Нынешняя художественная практика, неизменно стремящаяся отразить структуру интеллекта, порождает произведения, которые отсылают в замкнутой системе друг к другу. Со времен утверждения модернизма нам все труднее ощутить острое эстетическое удовольствие и удовольствие одержимости сами по себе. Эта трудность достигает апогея в некоторых современных формах искусства, как, например, видео, в случае которого созерцание художественного объекта приобретает нарциссические черты. Будучи очередной интрижкой авангарда с технологией, видео направляет к эстетическим целям замкнутый круг телевидения. Видеохудожники очень часто обращаются к двум стратегиям: записывают себя в процессе записи или же манипулируют камерой, заставляя ее записать свою собственную способность обозревать поле кадра. <...> Добиваясь признания видео в качестве современного искусства, художник ищет образы, которые выявляли бы отличительные свойства его медиума. И те образы, которые он находит, неизменно работают как субституты эротической встречи с самим собой, что именуется нарциссизмом. Устанавливаемый посредством видео контакт — это контакт с самим собой, всегда прямой, но и всегда отстраненный. Удовлетворение, которое дает этот вид искусства, как кажется, начисто лишено обещания контакта с чем-то другим или другими [Краусс 2014].

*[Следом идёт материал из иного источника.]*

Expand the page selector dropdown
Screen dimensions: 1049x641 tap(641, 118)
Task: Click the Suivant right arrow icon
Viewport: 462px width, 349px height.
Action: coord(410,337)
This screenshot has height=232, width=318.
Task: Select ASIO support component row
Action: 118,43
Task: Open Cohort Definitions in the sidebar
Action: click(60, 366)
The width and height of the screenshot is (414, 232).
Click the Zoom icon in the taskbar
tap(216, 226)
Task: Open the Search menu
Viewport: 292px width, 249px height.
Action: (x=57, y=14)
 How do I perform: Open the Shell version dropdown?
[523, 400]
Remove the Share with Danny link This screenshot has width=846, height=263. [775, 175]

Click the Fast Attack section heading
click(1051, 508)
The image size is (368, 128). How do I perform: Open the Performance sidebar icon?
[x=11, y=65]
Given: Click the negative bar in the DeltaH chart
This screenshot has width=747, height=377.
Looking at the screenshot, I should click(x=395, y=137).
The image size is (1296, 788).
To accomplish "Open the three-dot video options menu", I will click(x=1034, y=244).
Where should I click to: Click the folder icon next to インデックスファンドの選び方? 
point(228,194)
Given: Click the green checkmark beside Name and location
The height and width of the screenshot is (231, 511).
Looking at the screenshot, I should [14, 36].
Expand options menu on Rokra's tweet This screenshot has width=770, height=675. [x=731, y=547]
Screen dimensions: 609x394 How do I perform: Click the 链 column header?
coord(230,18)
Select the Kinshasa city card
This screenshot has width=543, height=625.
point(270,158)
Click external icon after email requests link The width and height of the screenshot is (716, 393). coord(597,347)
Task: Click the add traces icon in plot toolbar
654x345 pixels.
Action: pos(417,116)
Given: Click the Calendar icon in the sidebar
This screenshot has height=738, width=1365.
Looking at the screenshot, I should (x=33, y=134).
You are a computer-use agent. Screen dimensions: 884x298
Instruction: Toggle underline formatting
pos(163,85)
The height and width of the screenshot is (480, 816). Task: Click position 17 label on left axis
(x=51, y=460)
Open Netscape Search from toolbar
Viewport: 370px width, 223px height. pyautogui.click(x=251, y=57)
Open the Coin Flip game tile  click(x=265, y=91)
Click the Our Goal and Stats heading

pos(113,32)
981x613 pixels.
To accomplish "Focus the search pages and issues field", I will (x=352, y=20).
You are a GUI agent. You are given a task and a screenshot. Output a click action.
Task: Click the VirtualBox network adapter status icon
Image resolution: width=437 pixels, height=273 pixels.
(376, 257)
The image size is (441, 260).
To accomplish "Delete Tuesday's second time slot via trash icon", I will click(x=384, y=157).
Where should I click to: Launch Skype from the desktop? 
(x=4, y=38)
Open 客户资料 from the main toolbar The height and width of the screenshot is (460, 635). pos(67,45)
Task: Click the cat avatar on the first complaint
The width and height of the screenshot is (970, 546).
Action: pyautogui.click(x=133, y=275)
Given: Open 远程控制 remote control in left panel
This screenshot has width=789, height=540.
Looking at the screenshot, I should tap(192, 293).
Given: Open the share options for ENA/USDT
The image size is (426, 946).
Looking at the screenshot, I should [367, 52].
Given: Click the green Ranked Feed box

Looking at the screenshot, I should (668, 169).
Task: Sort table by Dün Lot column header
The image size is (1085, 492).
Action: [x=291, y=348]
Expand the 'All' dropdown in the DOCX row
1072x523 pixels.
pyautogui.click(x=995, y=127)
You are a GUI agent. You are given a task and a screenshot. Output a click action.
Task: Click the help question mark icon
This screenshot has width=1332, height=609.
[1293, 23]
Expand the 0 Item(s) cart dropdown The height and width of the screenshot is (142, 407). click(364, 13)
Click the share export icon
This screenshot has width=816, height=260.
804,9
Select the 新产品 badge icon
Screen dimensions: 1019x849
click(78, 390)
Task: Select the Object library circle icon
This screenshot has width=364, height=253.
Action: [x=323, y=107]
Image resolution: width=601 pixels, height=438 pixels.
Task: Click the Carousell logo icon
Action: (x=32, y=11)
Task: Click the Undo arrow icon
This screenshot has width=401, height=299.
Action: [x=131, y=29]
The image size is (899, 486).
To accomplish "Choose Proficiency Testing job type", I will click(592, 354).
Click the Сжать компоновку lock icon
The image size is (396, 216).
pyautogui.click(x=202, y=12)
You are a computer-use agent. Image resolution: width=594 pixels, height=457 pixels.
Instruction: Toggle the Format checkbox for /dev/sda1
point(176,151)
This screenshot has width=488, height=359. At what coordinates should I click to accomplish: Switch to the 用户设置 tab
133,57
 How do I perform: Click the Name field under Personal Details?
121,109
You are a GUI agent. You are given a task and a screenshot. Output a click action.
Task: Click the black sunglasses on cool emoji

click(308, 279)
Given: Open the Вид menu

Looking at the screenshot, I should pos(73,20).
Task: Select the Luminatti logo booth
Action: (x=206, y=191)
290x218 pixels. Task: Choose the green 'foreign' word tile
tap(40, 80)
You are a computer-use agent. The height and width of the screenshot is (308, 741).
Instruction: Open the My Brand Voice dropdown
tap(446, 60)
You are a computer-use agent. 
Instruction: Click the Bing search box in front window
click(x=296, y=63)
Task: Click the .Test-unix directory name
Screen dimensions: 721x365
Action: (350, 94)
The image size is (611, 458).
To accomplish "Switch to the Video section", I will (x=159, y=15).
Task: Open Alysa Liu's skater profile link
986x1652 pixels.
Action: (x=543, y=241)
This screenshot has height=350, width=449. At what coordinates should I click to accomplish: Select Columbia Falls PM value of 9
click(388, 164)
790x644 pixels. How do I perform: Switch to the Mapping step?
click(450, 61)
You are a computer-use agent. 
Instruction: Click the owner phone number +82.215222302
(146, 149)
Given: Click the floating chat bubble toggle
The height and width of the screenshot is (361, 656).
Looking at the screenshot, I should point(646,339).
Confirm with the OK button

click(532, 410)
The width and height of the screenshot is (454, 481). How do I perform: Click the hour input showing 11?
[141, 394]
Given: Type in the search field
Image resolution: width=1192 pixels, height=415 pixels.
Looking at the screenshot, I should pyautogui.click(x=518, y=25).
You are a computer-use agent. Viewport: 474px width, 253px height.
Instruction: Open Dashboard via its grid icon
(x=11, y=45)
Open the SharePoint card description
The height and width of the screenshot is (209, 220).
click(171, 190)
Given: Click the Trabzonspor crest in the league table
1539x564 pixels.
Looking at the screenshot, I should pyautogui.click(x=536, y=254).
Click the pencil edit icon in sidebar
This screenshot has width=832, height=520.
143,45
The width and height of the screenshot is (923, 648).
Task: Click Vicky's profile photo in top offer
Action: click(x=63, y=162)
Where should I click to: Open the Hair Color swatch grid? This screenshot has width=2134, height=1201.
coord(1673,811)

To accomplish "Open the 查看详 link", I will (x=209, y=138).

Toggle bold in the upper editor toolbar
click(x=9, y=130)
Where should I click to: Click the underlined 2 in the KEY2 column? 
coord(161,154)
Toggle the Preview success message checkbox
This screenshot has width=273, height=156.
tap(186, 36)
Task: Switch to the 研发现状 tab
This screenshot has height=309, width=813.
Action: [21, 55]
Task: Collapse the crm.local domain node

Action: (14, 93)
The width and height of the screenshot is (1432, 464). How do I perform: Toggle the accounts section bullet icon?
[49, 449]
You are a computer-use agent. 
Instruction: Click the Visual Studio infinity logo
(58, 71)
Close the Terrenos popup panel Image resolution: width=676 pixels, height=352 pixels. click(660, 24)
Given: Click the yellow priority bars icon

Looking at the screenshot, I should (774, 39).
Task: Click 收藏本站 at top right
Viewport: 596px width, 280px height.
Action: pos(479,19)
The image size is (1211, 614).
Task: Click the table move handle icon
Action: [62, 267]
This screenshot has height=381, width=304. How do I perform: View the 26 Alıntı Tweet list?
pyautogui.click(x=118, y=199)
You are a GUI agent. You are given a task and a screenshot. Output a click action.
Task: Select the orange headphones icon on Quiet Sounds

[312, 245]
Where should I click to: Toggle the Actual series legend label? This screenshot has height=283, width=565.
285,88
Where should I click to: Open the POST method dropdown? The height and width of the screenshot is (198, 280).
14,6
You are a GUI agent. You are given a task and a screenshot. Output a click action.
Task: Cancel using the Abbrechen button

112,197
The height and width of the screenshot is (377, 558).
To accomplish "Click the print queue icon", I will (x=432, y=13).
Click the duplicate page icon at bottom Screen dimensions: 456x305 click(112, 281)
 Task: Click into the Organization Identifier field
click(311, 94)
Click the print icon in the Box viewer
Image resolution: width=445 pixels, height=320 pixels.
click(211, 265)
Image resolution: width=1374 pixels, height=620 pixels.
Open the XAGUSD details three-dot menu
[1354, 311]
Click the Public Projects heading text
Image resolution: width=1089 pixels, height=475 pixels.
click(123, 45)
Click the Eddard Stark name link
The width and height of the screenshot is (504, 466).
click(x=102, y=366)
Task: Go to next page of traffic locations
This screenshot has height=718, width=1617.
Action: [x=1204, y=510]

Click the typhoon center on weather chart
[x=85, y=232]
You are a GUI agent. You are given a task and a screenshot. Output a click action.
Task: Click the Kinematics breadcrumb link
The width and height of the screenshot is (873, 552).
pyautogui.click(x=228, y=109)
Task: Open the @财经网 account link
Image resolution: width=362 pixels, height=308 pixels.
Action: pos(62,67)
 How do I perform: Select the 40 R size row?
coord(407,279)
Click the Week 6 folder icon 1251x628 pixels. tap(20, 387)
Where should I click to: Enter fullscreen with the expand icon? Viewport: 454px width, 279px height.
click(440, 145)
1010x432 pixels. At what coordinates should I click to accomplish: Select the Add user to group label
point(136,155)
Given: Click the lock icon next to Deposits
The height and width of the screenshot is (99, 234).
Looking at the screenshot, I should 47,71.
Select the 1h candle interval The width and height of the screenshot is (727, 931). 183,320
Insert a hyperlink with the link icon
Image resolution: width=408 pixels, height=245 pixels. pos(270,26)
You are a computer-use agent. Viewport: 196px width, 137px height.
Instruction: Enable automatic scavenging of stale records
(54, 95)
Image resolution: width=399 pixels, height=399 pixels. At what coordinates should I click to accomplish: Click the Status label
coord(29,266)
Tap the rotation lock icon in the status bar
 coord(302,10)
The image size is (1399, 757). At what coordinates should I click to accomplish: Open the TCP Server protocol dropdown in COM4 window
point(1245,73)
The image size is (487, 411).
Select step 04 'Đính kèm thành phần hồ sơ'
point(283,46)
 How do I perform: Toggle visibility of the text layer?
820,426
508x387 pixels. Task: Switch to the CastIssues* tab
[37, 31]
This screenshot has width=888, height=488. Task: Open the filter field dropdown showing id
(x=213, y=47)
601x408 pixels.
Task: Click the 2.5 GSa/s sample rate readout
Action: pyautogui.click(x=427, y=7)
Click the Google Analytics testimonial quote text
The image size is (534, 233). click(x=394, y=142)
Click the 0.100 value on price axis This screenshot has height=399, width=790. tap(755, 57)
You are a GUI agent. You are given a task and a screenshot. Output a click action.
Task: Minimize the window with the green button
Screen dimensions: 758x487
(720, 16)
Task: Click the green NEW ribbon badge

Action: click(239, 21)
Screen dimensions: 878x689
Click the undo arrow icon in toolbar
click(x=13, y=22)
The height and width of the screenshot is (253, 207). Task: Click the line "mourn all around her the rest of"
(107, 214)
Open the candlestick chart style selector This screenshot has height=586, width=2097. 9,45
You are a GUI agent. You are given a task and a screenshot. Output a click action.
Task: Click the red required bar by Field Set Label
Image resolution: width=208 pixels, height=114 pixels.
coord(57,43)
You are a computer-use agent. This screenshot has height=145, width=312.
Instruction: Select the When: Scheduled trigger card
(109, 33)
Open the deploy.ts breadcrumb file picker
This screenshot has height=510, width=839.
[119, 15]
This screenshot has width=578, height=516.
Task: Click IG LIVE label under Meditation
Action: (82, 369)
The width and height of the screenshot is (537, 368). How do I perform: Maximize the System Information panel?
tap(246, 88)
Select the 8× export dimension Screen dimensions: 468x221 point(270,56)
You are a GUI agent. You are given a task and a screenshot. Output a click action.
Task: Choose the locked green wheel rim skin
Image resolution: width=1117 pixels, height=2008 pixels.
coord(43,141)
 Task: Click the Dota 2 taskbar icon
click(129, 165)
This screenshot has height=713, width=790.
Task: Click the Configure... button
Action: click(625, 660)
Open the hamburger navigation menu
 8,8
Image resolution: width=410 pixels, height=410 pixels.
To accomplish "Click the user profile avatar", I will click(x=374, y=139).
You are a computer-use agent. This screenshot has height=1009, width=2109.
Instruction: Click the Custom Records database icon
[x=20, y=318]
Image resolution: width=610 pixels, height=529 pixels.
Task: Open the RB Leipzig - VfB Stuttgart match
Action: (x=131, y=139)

По мысли Краусс, видеоарт стал провозвестником постмедиальной эпохи, когда — начиная с 1980-х годов, когда был написан роман В. Лапицкого, — отдельные виды визуального искусства стали отступать от исследования сущности своих специфических особенностей и включаться в общую деятельность в рамках широко понимаемого искусства вообще [Краусс 2017]. Со временем этот процесс, выразившийся, в частности, в расцвете инсталляции (и, несмотря на смешение искусств, отнюдь не снявший с повестки дня проблематику медиума), начал вбирать в свою орбиту и большие, невизуальные искусства: театр, музыку, архитектуру. Литература с этой точки зрения сохраняет обособленное положение, хотя примеров литературы-в-искусстве становится все больше (здесь можно назвать книги Софи Калль, Тома Маккарти, Линн Тиллман, Дона Делилло и др.). Возвращаясь напоследок к заявленной выше и, сознаюсь, не получившей должного раскрытия теме мультисенсорности обсуждаемой книги, можно сказать, что «Пришед на пустошь» кажется ранним и многообещающим шагом в этом направлении, пока (насколько мне известно) не получившим продолжения на российской почве. Работая на стыке передовых поисков в теоретической мысли, литературе и искусстве, свободно пересекая границы языков, этих дисциплин и их подразделений, Виктору Лапицкому удалось в этой книге расширить пределы литературы и вместе с тем поставить вопрос о специфике литературного медиума сегодня.

 

Библиография / References

[Гаспаров 2003] — Гаспаров М.Л. Экспериментальные переводы. СПб.: Гиперион, 2003.

(Gasparov M.L. Eksperimental’nye perevody. Saint Petersburg, 2003.)

[Краусс 2014] — Краусс Р. Фотографическое: опыт теории расхождений. М.: Ад Маргинем Пресс, 2014. С. 80.

(Krauss R. Le Photographique: Pour une théorie des écarts. Moscow, 2014. — In Russ.)

[Краусс 2017] — Краусс Р. Путешествие по Северному морю: искусство в эпоху постмедиальности. М.: Ад Маргинем Пресс, 2017.

(Krauss R. A Voyage on the North Sea: Art in the Age of the Post-Medium Condition. Moscow, 2017. — In Russ.)